O jornalista e colunista Helton Lenine Oliveira morreu nesta quinta-feira (2), aos 72 anos, em Aparecida de Goiânia. Com trajetória consolidada na cobertura política em Goiás, ele atuou em veículos de imprensa, rádios e também na comunicação institucional em assessoria de governos e órgãos públicos.
Natural de Formosa, Helton Lenine construiu carreira no jornalismo político, com passagens pelo Diário da Manhã, e por O Popular, sempre integrando a editoria de Política. Também atuou como correspondente do jornal O Estado de S. Paulo e trabalhou nas rádios Brasil Central AM e FM. Ao longo da carreira, presidiu o Clube dos Repórteres Políticos.

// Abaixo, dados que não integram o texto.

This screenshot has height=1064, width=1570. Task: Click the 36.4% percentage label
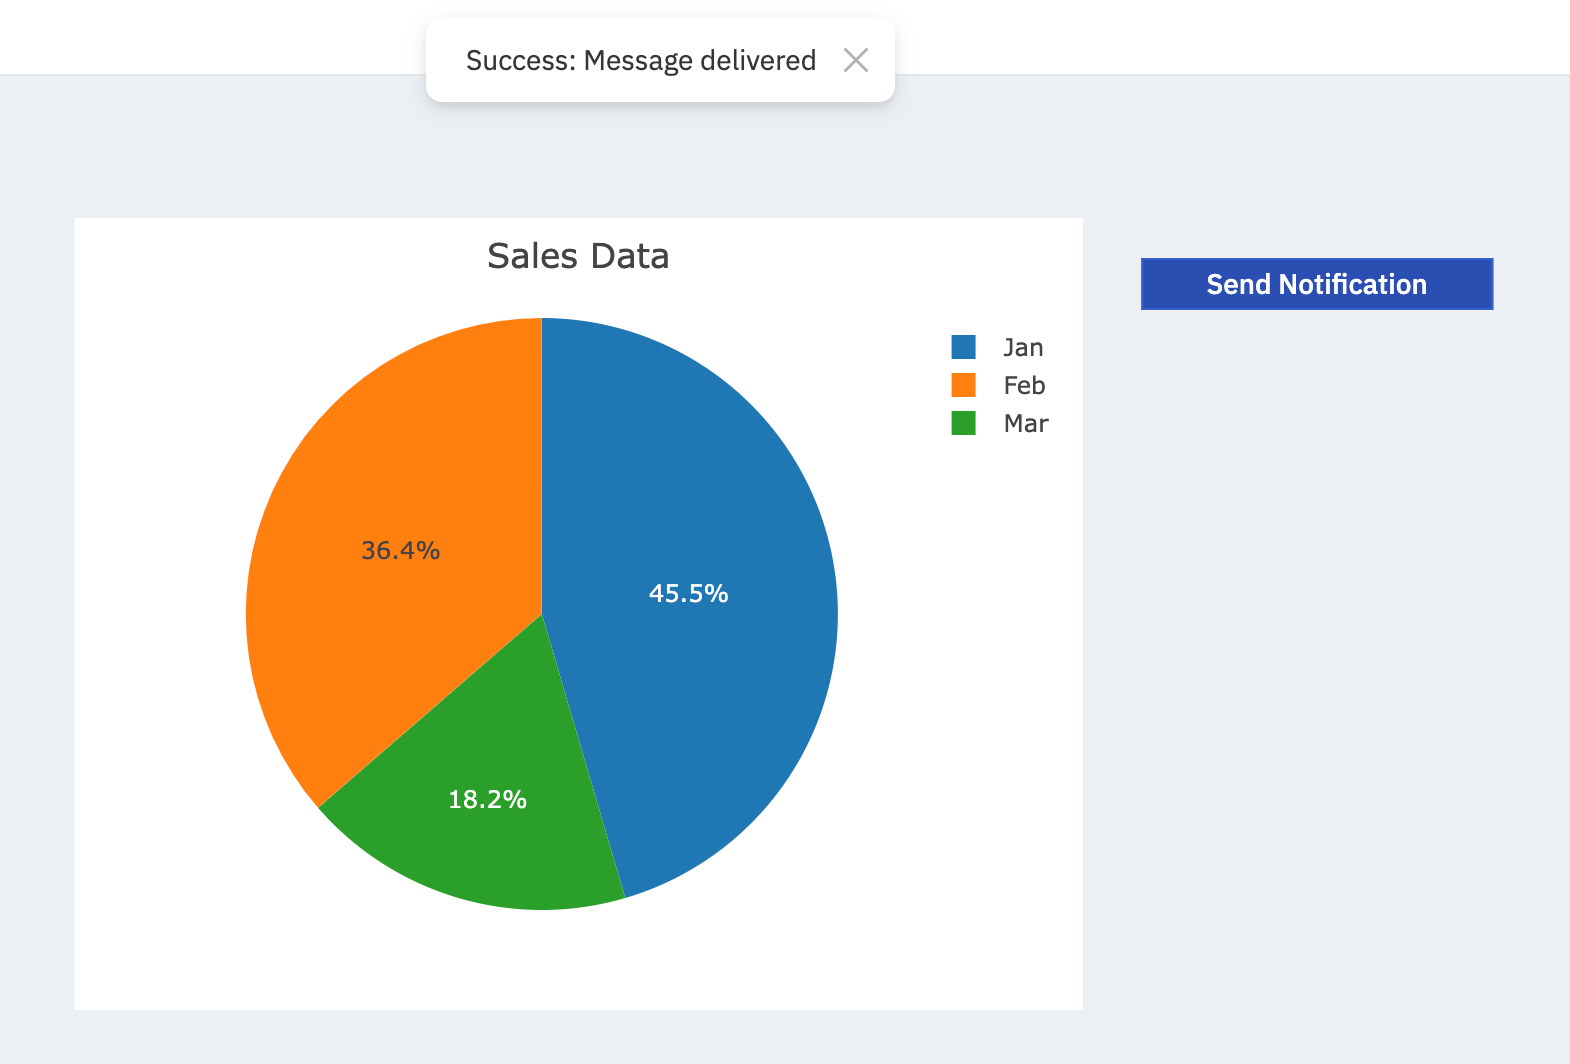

Na área pública, exerceu funções estratégicas na comunicação. Foi secretário de Comunicação de Aparecida de Goiânia, na gestão de Maguito Vilela, além de ter ocupado o mesmo cargo em Anápolis. Também chefiou a Assessoria de Comunicação da Assembleia Legislativa de Goiás e integrou a assessoria de imprensa do governo Iris Rezende.
Servidor de carreira, era aposentado do Tribunal de Contas do Estado de Goiás (TCE-GO). Atualmente assinava colunas nos jornais Diário de Aparecida e também no DM.
Helton Lenine enfrentava problemas de saúde, com histórico de complicações cardiovasculares e diabetes. O velório será realizado a partir das 8h30 deste sábado (3), no Cemitério Parque Memorial, em Goiânia. O sepultamento está previsto para as 16h, no mesmo local.
O jornalista Luiz Carlos Bordoni, amigo de longa data e ex-companheiro de trabalho de Lenine, gravou um depoimento emocionado e sublinhou: “bons jornalistas não morrem, apenas deixam de assinar suas matérias”.